Saved entries
= Beginning of Section =

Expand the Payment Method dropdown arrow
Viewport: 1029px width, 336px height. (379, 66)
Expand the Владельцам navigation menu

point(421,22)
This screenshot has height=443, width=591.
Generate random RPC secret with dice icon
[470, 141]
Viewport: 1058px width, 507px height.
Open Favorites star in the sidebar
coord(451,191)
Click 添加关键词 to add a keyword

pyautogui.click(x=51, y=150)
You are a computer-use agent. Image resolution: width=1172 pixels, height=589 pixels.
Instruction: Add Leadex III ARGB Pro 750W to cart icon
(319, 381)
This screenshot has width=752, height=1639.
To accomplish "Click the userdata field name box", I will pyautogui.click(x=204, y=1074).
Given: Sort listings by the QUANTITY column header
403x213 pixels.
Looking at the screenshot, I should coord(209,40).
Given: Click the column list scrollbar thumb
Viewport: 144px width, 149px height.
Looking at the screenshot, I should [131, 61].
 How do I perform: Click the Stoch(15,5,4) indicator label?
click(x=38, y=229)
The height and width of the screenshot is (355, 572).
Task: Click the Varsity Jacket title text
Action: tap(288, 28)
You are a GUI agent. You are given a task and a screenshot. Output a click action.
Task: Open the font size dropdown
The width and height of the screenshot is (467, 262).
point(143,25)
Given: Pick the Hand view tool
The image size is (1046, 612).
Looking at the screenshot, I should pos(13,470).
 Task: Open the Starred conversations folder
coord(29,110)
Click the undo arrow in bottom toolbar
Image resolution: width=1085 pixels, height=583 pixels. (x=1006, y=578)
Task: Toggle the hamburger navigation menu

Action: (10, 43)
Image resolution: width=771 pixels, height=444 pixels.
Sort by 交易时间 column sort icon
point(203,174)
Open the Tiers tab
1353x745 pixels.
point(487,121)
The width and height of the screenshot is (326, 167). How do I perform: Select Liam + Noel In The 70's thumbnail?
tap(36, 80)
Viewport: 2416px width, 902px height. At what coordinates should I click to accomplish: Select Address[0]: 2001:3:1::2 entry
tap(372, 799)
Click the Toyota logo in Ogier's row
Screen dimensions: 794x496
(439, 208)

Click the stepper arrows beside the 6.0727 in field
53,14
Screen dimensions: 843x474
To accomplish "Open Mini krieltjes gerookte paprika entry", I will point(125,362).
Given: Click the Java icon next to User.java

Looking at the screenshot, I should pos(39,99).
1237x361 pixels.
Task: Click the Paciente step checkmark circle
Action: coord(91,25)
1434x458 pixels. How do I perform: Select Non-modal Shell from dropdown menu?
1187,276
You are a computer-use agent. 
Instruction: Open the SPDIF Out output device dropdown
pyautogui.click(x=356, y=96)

= End of Section =

§ **Brief**: Produce a verbatim copy of each record above.

§ **Written response**:
Expand the Payment Method dropdown arrow
Viewport: 1029px width, 336px height. (379, 66)
Expand the Владельцам navigation menu

point(421,22)
This screenshot has height=443, width=591.
Generate random RPC secret with dice icon
[470, 141]
Viewport: 1058px width, 507px height.
Open Favorites star in the sidebar
coord(451,191)
Click 添加关键词 to add a keyword

pyautogui.click(x=51, y=150)
You are a computer-use agent. Image resolution: width=1172 pixels, height=589 pixels.
Instruction: Add Leadex III ARGB Pro 750W to cart icon
(319, 381)
This screenshot has width=752, height=1639.
To accomplish "Click the userdata field name box", I will pyautogui.click(x=204, y=1074).
Given: Sort listings by the QUANTITY column header
403x213 pixels.
Looking at the screenshot, I should coord(209,40).
Given: Click the column list scrollbar thumb
Viewport: 144px width, 149px height.
Looking at the screenshot, I should [131, 61].
 How do I perform: Click the Stoch(15,5,4) indicator label?
click(x=38, y=229)
The height and width of the screenshot is (355, 572).
Task: Click the Varsity Jacket title text
Action: tap(288, 28)
You are a GUI agent. You are given a task and a screenshot. Output a click action.
Task: Open the font size dropdown
The width and height of the screenshot is (467, 262).
point(143,25)
Given: Pick the Hand view tool
The image size is (1046, 612).
Looking at the screenshot, I should pos(13,470).
 Task: Open the Starred conversations folder
coord(29,110)
Click the undo arrow in bottom toolbar
Image resolution: width=1085 pixels, height=583 pixels. (x=1006, y=578)
Task: Toggle the hamburger navigation menu

Action: (10, 43)
Image resolution: width=771 pixels, height=444 pixels.
Sort by 交易时间 column sort icon
point(203,174)
Open the Tiers tab
1353x745 pixels.
point(487,121)
The width and height of the screenshot is (326, 167). How do I perform: Select Liam + Noel In The 70's thumbnail?
tap(36, 80)
Viewport: 2416px width, 902px height. At what coordinates should I click to accomplish: Select Address[0]: 2001:3:1::2 entry
tap(372, 799)
Click the Toyota logo in Ogier's row
Screen dimensions: 794x496
(439, 208)

Click the stepper arrows beside the 6.0727 in field
53,14
Screen dimensions: 843x474
To accomplish "Open Mini krieltjes gerookte paprika entry", I will point(125,362).
Given: Click the Java icon next to User.java

Looking at the screenshot, I should pos(39,99).
1237x361 pixels.
Task: Click the Paciente step checkmark circle
Action: coord(91,25)
1434x458 pixels. How do I perform: Select Non-modal Shell from dropdown menu?
1187,276
You are a computer-use agent. 
Instruction: Open the SPDIF Out output device dropdown
pyautogui.click(x=356, y=96)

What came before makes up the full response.